The Guns of John Moses Browning: The Remarkable Story of the Inventor Whose Firearms Changed the World, by Nathan Gorenstein, Scribner, New York, 2021, $28
It is no exaggeration to say that inventor John Browning’s firearms changed the world. The holder of 128 firearm patents, he invented such seminal military guns as the Colt M1911 semiautomatic pistol, the Winchester Model 1897 pump-action shotgun, the M1895 gas-operated machine gun, the .50-caliber M2 (“Ma Deuce”) machine gun and the M1918 Browning Automatic Rifle (the BAR of World War II fame). According to author Nathan Gorenstein, manufacturers worldwide have rolled out an estimated 35–40 million firearms patterned after the inventor’s designs. That number, Gorenstein concedes, is almost certainly too low when one considers the countless knockoffs, as well as firearms influenced by Browning’s designs. “As Henry Ford was to automobiles, and Thomas Edison was to electricity,” the author writes, “Browning was to firearms.” Yet for most of his life the brilliant inventor remained obscure. Gorenstein aims to remedy that with this first comprehensive biography of Browning.

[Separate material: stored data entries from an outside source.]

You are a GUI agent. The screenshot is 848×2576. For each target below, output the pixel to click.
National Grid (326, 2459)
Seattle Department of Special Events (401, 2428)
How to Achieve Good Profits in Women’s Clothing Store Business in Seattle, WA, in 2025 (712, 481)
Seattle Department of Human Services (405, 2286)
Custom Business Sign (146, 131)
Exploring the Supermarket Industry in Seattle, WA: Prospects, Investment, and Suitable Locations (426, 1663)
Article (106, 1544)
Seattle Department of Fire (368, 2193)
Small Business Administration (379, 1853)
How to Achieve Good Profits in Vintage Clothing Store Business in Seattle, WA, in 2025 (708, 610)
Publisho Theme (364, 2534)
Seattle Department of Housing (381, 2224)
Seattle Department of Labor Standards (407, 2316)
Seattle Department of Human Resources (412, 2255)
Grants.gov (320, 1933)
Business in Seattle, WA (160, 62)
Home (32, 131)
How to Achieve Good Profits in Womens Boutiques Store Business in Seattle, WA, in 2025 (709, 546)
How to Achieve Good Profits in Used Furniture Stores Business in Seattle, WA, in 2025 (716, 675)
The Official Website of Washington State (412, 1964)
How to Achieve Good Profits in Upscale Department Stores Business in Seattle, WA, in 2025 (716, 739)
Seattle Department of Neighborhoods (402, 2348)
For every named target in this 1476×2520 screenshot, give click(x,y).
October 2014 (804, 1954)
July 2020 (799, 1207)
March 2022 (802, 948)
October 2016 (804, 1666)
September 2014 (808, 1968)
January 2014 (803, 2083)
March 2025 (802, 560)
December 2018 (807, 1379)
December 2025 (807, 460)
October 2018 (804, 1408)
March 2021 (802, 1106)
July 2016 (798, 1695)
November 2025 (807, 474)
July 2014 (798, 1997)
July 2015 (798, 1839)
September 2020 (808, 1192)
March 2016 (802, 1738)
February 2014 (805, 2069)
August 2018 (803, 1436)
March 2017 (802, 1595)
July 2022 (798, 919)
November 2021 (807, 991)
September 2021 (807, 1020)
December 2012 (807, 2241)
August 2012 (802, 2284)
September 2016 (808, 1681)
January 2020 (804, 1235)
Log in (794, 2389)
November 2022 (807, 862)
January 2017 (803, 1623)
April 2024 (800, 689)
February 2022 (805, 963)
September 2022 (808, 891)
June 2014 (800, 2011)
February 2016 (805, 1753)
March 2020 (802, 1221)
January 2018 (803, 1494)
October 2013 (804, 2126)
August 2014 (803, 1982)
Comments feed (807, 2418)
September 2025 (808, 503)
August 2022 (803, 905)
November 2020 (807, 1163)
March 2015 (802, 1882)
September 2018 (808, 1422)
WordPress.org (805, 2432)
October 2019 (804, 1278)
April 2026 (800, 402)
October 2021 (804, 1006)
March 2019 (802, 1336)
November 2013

Browning came from humble, prodigious stock. Born in Ogden, Utah Territory, in 1855, he was the son of Mormon gunsmith Jonathan Browning, who with his three wives fathered 22 children. John (No. 13) tinkered in his father’s workshop from age 6 and by his mid-teens was a skilled metalworker who could repair or copy any gun dropped off at the shop. It was a living, but not enough for the talented and curious young man. As he’d handled virtually every available firearm, Browning’s mind hummed with ideas for improvements and entirely novel actions. “As soon as I started to make the gun,” he recalled, “I found my head so full of parts that my greatest difficulty was sorting them out.” Thinking in three dimensions, he eschewed blueprints in favor of trial-and-error cutting, chiseling, drilling and filing in the workshop. In 1879 the 24-year-old filed his first patent, for what would become the Model 1885 single-shot rifle, with Browning’s innovative and robust falling-block action—the debut design of many that remain in use today.
Working in partnership with the Winchester Repeating Arms Co., Browning went on to create the popular Models 1886, 1892, 1894 and 1895 lever-action rifles, as well as the Model 1887 lever-action shotgun and the Model 1897 pump-action shotgun (the devastating American “trench gun” of World War I that, ironically, drew diplomatic protests and threats of retaliation from Germany). When Browning ultimately sought royalties from Winchester rather than the single-fee payments he’d been receiving, the company declined, prompting him to pitch his designs to other manufacturers, including Remington, Savage, Stevens and Belgium’s Fabrique Nationale (FN). Perhaps the biggest beneficiary was Colt, which produced his M1895 “potato digger” (the world’s first successful gas-operated machine gun) and the M1911, history’s most enduring semiautomatic pistol design, variants of which remains in use by military and law enforcement organizations worldwide. Browning also invented the popular .45 ACP cartridge and a half dozen other cartridges of various calibers.
Gorenstein makes no bones about the dichotomy of the gun itself. “Firearms indisputably occupy both ends of a moral spectrum starting at good and ending at evil,” he writes. “Pistols, rifles and machine guns can defend a nation and liberate a people, or conquer a land and slaughter its inhabitants.” He is also cognizant of their undeniable influence on world events. “One is hard-pressed to cite a major historic event since the mid–19th century that was not started, finished or changed by a gun.” Integral to the development and improvement of that transformative tool was Browning. “His inventions,” the author notes, “changed how hunters hunted, how armies fought, how people protected themselves, how crimes were committed, what laws were passed and how people were killed, the innocent and guilty both.” Gorenstein delves into the details behind Browning’s designs and storied career, which brought him great wealth and, ultimately, the fame he’d largely avoided in his lifetime. That remarkable life ended in 1926 after the tireless 71-year-old inventor suffered a heart attack on the FN factory floor in interwar Belgium.